As a result, firms have indicated their preference that there be
matched pricing between Mini Options and standard options on the same
security because their systems, which are programmed using ``root
symbols,'' would not be able to assign different minimum pricing
variations to Mini Options and standard options on the same security.
Because Mini Options are a separate class from standard options on
the same security, Mini Options would have to qualify separately for
entry into the Penny Pilot Program. This, however, is not possible by
product launch (or possibly ever) for a number of reasons. First, there
is a six calendar month trading volume criteria for entry into the
Penny Pilot Program, which Mini Options cannot satisfy prior to launch.

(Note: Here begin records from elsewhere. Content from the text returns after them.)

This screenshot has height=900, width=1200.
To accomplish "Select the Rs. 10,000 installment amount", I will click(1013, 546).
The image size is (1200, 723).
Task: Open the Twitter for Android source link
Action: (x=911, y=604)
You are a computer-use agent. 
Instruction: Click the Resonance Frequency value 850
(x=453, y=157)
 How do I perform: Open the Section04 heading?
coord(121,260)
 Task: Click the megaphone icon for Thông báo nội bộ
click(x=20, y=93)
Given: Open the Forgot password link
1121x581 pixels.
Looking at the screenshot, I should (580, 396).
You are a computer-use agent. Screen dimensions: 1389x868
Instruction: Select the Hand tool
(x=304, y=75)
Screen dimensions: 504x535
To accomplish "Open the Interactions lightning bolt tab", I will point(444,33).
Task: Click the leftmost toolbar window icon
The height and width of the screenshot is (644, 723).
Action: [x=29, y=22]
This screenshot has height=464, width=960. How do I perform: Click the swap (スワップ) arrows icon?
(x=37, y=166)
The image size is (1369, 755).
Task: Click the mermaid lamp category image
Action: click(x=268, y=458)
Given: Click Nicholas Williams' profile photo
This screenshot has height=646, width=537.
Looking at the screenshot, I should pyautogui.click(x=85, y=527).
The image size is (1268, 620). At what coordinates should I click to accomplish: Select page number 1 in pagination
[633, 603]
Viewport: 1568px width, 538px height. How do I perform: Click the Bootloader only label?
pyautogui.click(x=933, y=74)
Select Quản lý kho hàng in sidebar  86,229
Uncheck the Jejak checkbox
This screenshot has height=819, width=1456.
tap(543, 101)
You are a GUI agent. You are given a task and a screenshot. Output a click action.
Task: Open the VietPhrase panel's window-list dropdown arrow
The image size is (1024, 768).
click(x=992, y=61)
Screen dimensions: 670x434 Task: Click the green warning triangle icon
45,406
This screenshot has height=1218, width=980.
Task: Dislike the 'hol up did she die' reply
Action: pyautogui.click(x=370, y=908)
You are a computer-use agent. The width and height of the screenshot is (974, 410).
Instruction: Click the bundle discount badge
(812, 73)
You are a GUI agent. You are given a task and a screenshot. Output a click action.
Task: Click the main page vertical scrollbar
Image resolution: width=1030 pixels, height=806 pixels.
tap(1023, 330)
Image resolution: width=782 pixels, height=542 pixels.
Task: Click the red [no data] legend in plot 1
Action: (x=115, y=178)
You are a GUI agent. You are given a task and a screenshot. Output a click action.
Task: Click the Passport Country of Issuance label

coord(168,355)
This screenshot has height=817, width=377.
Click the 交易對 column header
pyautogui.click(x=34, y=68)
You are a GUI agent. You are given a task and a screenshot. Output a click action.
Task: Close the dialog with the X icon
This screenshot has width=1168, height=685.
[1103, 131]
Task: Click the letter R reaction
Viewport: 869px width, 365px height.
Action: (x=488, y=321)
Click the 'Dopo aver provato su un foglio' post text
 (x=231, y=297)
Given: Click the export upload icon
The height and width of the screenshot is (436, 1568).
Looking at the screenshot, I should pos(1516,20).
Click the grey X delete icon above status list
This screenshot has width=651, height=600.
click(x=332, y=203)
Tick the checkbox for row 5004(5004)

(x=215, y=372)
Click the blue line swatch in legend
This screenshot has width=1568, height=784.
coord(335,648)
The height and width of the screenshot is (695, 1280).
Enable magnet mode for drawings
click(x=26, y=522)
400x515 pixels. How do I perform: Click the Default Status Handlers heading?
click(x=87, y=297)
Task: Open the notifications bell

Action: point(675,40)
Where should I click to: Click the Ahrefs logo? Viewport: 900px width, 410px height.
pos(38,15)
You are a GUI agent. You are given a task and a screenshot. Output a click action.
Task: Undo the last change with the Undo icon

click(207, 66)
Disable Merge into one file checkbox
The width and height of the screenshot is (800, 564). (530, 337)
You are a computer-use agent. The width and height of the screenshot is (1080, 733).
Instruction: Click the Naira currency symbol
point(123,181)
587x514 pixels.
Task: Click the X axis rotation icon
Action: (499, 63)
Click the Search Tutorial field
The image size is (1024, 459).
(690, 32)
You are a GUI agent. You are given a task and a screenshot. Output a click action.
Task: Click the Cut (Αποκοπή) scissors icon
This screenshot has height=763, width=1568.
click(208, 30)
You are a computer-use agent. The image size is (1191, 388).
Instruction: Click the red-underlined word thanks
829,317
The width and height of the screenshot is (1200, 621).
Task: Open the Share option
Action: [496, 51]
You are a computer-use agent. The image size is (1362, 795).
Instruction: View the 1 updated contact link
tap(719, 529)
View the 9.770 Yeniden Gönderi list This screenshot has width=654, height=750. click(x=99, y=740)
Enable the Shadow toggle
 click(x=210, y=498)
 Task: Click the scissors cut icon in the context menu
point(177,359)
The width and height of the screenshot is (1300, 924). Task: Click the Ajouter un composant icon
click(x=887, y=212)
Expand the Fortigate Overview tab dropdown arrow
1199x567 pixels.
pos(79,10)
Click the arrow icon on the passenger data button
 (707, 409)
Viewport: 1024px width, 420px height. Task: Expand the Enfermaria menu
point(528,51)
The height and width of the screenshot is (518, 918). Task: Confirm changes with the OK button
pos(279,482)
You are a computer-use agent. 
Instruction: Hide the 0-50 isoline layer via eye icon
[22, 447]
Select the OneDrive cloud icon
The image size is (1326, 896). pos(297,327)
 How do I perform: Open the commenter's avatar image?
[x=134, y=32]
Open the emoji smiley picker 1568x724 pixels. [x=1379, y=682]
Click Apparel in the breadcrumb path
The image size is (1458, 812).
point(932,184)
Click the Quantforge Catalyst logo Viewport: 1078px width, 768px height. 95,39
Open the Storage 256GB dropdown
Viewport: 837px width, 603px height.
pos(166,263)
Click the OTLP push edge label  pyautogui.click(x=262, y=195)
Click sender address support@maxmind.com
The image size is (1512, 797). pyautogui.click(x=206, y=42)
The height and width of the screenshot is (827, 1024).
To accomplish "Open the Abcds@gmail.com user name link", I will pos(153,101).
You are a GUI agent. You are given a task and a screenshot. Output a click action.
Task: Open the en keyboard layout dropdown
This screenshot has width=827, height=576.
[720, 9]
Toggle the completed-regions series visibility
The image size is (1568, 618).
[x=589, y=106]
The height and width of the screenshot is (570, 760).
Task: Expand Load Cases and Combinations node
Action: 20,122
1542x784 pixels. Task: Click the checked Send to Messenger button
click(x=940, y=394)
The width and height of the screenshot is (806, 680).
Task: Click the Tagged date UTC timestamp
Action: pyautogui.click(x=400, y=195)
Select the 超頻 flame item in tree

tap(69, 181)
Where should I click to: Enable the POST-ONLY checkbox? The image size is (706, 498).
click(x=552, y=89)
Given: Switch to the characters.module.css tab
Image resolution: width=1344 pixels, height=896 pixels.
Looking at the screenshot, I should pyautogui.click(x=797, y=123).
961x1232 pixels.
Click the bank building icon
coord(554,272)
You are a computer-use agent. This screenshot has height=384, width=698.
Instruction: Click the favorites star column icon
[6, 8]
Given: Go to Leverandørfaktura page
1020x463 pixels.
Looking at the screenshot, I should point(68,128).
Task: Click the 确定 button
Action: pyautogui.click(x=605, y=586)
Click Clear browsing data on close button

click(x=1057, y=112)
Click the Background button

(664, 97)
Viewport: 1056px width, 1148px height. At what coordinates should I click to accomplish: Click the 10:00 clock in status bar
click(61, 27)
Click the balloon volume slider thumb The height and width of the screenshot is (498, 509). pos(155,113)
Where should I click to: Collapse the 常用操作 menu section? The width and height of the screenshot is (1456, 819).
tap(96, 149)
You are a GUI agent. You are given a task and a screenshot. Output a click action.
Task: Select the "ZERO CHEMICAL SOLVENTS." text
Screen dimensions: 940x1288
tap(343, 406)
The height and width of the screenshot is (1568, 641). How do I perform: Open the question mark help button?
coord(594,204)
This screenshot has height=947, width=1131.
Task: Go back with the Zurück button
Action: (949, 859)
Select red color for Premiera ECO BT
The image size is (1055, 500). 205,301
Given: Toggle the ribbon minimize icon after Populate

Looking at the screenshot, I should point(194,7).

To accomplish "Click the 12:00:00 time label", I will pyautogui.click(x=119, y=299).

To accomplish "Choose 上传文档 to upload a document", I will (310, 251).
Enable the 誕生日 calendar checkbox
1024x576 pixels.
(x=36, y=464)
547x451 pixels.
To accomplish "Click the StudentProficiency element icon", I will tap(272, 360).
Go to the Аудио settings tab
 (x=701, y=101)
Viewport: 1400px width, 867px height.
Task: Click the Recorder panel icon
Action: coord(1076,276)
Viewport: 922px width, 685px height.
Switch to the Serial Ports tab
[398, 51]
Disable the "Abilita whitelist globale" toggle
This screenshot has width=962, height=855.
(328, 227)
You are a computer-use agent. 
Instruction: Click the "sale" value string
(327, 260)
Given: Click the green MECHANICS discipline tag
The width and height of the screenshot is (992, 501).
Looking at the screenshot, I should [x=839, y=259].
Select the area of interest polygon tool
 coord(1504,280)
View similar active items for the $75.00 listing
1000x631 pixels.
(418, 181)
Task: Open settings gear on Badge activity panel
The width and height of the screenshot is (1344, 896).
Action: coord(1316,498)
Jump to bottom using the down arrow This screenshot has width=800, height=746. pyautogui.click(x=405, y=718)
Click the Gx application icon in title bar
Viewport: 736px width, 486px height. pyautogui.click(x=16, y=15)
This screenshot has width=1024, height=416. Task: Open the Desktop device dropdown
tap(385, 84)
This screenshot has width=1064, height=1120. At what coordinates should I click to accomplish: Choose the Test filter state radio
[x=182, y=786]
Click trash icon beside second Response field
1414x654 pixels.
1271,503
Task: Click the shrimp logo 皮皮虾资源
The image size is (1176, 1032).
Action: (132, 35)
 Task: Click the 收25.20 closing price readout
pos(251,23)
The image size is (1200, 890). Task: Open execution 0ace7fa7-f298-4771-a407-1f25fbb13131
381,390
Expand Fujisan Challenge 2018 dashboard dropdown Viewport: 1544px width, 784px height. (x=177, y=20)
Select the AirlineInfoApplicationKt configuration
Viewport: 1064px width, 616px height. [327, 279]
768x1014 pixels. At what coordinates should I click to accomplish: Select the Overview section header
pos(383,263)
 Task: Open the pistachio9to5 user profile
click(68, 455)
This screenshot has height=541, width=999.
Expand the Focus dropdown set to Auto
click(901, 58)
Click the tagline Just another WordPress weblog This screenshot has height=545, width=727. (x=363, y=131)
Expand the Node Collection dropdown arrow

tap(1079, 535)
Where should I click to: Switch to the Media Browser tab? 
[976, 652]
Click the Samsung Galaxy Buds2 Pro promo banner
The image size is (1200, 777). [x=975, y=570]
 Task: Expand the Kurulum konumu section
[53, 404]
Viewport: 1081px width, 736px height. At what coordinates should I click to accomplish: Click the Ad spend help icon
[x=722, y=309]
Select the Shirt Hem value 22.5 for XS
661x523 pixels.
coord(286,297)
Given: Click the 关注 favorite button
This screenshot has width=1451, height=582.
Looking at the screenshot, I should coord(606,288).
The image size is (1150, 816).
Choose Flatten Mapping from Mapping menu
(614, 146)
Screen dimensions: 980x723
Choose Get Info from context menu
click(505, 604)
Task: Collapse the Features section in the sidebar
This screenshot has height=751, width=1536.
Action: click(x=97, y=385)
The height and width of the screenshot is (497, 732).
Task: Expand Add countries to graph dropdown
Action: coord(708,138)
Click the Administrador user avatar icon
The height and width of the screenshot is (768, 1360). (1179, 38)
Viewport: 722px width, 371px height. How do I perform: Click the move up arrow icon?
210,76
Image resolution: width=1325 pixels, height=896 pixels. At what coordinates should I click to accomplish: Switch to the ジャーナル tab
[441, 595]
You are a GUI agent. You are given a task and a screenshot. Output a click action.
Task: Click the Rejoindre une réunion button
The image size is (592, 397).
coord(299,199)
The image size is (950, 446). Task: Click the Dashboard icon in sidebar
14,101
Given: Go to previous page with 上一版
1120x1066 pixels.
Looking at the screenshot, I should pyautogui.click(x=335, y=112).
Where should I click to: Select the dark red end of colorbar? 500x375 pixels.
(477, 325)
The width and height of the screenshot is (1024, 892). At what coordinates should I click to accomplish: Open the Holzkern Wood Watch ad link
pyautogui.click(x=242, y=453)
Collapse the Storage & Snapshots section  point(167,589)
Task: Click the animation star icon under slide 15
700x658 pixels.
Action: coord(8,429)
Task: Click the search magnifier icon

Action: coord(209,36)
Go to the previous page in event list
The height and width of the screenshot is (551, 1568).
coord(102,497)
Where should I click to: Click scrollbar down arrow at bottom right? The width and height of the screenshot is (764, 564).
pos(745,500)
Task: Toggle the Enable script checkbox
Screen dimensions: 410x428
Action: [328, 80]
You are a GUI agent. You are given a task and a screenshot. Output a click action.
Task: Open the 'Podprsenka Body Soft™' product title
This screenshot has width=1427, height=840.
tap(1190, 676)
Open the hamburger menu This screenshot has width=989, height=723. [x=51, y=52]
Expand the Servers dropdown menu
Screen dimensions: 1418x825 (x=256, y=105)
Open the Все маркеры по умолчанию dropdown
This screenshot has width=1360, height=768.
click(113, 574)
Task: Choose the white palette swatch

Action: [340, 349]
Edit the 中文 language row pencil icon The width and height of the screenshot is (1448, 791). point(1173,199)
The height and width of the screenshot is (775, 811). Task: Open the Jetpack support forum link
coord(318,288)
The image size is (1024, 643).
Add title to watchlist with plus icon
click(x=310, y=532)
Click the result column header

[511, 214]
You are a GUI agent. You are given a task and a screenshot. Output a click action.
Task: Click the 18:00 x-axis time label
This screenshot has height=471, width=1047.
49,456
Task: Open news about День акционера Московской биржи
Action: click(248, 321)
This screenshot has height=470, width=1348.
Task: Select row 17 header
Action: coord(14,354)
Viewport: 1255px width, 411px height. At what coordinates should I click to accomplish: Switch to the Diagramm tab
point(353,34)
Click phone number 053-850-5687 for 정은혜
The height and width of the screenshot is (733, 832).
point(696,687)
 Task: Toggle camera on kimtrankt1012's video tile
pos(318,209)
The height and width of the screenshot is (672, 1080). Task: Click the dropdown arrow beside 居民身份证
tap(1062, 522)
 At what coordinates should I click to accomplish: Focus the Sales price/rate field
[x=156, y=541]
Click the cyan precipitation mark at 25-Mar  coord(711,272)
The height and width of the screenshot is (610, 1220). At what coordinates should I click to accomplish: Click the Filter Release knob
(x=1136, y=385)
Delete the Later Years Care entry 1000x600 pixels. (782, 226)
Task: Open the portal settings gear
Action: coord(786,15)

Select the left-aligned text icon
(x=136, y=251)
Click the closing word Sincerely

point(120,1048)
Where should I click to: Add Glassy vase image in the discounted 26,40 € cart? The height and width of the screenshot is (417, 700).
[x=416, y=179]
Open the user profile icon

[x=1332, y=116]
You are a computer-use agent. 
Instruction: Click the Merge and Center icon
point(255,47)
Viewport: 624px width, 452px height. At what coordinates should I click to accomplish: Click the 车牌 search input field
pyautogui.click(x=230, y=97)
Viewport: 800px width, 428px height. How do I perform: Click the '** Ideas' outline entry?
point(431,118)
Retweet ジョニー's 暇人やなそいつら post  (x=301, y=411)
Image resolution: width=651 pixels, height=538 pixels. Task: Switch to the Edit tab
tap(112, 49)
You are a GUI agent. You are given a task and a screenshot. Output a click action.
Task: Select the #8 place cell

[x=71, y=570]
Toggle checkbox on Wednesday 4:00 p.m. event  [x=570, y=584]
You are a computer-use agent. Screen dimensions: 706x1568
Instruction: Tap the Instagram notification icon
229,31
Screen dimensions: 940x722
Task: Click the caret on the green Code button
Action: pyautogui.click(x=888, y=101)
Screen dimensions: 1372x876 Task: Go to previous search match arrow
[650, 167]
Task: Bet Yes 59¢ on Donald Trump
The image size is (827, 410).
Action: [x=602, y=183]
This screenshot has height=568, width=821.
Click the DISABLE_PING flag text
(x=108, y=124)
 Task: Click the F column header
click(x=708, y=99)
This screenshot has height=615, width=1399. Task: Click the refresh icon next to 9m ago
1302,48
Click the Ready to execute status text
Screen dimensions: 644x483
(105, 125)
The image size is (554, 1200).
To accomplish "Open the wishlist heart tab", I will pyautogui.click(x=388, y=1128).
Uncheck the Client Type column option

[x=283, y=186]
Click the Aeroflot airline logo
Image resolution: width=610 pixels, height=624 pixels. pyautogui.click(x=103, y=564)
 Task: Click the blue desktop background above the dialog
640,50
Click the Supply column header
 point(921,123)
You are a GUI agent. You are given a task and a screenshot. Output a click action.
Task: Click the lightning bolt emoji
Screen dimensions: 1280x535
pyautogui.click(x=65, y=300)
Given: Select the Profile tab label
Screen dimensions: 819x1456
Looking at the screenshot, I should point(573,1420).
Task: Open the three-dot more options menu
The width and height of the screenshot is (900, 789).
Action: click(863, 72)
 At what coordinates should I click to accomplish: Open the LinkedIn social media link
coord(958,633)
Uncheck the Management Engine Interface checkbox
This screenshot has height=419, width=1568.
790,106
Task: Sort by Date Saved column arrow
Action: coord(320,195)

Second, even if Mini Options met the trading volume criteria,
replacement classes are only added to the Penny Pilot Program on the
second trading day following January 1 and July 1 in a given year.
Finally, there is a price test for entry into the Penny Pilot Program
which excludes ``high premium'' classes, which are defined as classes
priced at $200 per share or higher at the time of selection. As of the
date of this filing, three of the five securities (AAPL, AMZN and GOOG)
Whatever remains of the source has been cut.